*Exercise instructions*: Repeat the lines between the one containing "At what (x,y)" and the one containing "Looking at the", inclusive, reproducing them without any changes.

*Supplied material*:
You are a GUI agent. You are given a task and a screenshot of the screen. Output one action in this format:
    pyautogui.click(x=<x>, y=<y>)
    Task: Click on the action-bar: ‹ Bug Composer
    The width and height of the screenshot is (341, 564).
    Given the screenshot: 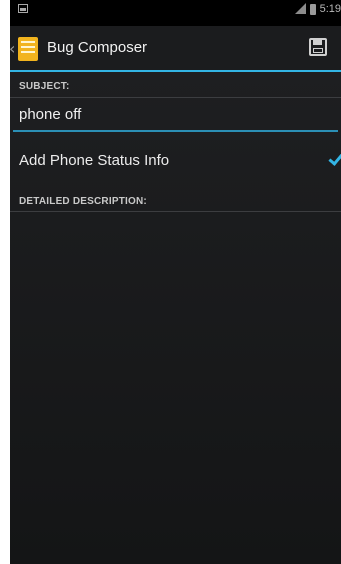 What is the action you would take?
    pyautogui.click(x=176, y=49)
* * *
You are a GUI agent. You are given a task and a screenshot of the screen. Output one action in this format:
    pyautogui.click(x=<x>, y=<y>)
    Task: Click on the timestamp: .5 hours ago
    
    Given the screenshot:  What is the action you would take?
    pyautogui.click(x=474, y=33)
--
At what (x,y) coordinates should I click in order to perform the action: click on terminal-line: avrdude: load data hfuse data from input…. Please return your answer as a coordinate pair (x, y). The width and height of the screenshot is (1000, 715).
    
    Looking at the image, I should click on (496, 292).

*Answer to this task*:
At what (x,y) coordinates should I click in order to perform the action: click on terminal-line: avrdude: load data hfuse data from input…. Please return your answer as a coordinate pair (x, y). The width and height of the screenshot is (1000, 715).
    
    Looking at the image, I should click on (496, 292).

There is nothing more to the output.